= Come All You Fair and Tender Ladies =

American folk ballad

"Come All You Fair and Tender Ladies" ( "Tiny Sparrow" or "Little Sparrow") (Roud #451) is an American folk music ballad, originating from the Appalachian region.

On the Vaughan Williams Memorial Library Catalogue the earliest versions are from "Ballads and Songs Collected by The Missouri Folklore Society" by Henry Marvin Belden. The version by James Ashby from Missouri was collected in 1904 and from CH Williams in 1906.
John Jacob Niles collected another version in 1912.

The narrator, a woman, laments the falseness of men. She sadly remarks, "Oh if I were some little sparrow / And had I wings so I could fly / I'd fly away to my own true lover." In some versions she remembers his words "You could make me believe by the falling of your arm that the sun rose in the west".

One of the earliest recordings was Jean Ritchie in 1948 It was recorded by the Carter Family in 1952 In 1957 Peggy Seeger recorded it on the album "Peggy Seeger"

The website "Second Hand Songs" lists about 100 versions.

The website "Deaddisc.com" lists 49 under the title "Come all Ye Fair and Tender Maidens" and a further
7 under the title "Little Sparrow".

The version by Peter, Paul & Mary recorded under the title "Tiny Sparrow" for the 1963 album Moving reached number two in the Billboard charts
Ian and Sylvia recorded it for their Vanguard 1967 album So Much For Dreaming. In 1967 Pete Seeger recorded it for the album Waist Deep in the Big Muddy and Other Love Songs. The Chieftains included it in 2012 on Voice of Ages.

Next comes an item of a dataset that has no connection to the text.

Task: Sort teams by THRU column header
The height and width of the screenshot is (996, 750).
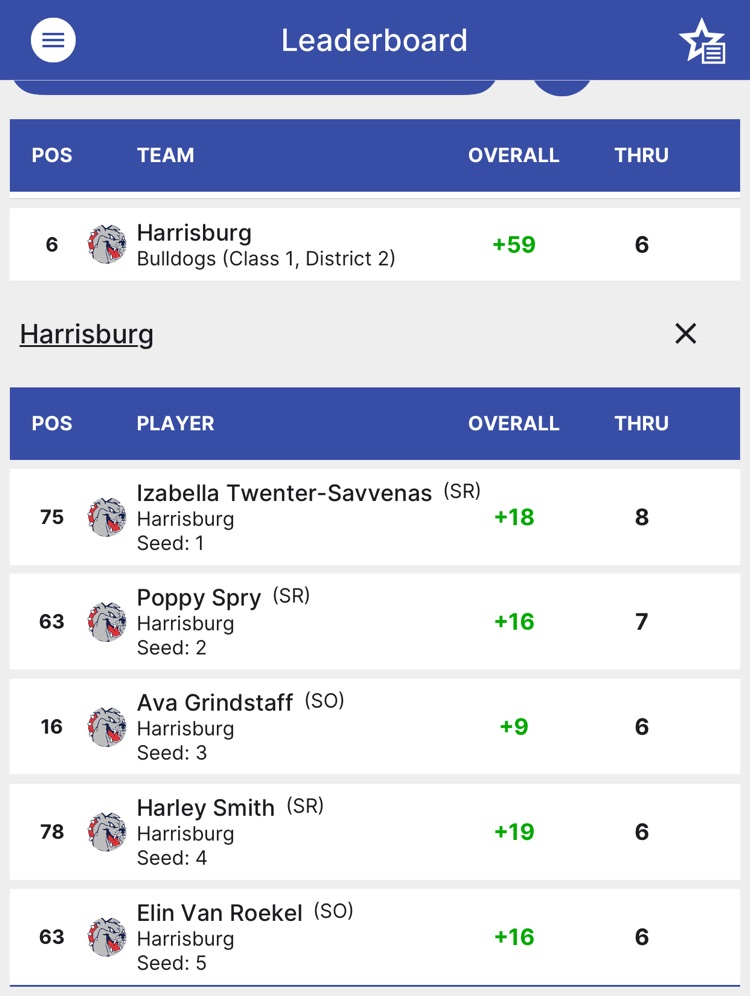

The song has been performed by numerous other artists, including Joan Baez, Odetta, The Kingston Trio, Leon Bibb, Makem and Clancy, Emmylou Harris, Bob Dylan,
Dave Van Ronk, The Rankin Family, The Country Gentlemen, Murray Head, Dolly Parton, David Bromberg, Gene Clark and Carla Olson. The song's title sometimes finds "Maidens" substituted for "Ladies", and "Come All Ye" or "Come All You" sometimes omitted.

==Versions from outside America==

Shirley Collins recorded a song under the title "Are You Going to Leave Me?"

Another ballad, "I Wish I Wish But It's All in Vain" (Roud 495) has a similar theme. It has been collected in Scotland and Ireland.

There are "floating verses" across the songs, but the American lyrics (as Roud 451) are close to each other, and sufficiently different from the British versions (Roud 495) to make them different songs.

Spanish teenage folk-pop band Pic-Nic fronted by indie pop icon Jeanette covered the song with Spanish lyrics under the title "Negra Estrella".

==Songcatcher==

The 2000 film Songcatcher sees a scholar travelling through Appalachia using a cylinder recording machine.
The first two songs recorded are "Mattie Groves" and "Come All You Fair and Tender Ladies".
In the film they are sung by Emmy Rossum. An album was released with modern singers performing the same songs.
They include Rosanne Cash, Emmylou Harris and Dolly Parton.

In 2010, Marideth Sisco performed a portion of the song in the film Winter's Bone.